_Supplied material_.
★ ★ ★ ★

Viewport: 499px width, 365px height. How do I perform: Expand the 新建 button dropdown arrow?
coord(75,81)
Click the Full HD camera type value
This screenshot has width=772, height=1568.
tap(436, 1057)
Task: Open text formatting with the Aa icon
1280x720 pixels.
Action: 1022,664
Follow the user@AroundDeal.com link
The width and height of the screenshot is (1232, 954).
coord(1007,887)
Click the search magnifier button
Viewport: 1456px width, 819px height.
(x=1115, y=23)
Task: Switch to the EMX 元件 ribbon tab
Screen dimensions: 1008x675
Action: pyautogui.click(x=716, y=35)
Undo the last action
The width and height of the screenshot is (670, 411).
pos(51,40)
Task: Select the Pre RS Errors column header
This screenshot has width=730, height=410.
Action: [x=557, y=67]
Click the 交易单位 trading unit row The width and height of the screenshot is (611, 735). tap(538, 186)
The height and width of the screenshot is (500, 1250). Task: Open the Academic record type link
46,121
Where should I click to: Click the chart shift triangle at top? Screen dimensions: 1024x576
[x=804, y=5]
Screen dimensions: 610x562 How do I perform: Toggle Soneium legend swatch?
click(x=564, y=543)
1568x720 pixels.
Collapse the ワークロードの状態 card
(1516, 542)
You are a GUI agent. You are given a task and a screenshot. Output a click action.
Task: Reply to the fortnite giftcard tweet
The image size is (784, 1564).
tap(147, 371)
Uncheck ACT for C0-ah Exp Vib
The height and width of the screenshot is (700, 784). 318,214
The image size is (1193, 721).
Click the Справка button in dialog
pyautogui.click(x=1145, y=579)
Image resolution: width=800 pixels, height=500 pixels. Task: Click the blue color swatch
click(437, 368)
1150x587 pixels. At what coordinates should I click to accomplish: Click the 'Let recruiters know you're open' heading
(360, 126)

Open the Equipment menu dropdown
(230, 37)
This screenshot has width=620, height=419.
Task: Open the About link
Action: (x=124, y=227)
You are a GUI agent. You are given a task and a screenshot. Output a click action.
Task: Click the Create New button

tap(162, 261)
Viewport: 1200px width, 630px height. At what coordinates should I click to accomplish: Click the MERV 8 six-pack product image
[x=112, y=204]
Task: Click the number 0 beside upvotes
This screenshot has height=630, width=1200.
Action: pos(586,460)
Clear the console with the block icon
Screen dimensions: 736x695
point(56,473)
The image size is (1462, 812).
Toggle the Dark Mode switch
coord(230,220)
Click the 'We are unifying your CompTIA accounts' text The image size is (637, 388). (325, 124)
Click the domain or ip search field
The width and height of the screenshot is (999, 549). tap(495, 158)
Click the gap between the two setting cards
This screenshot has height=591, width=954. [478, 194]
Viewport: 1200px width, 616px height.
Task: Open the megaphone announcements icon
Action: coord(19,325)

★ ★ ★ ★

_The task_.
Only these are to be transcribed: the line with "This screenshot has height=630, width=1200." and every line after it through the last line of the entries, each exactly.

_Exercise result_.
This screenshot has height=630, width=1200.
Action: pos(586,460)
Clear the console with the block icon
Screen dimensions: 736x695
point(56,473)
The image size is (1462, 812).
Toggle the Dark Mode switch
coord(230,220)
Click the 'We are unifying your CompTIA accounts' text The image size is (637, 388). (325, 124)
Click the domain or ip search field
The width and height of the screenshot is (999, 549). tap(495, 158)
Click the gap between the two setting cards
This screenshot has height=591, width=954. [478, 194]
Viewport: 1200px width, 616px height.
Task: Open the megaphone announcements icon
Action: coord(19,325)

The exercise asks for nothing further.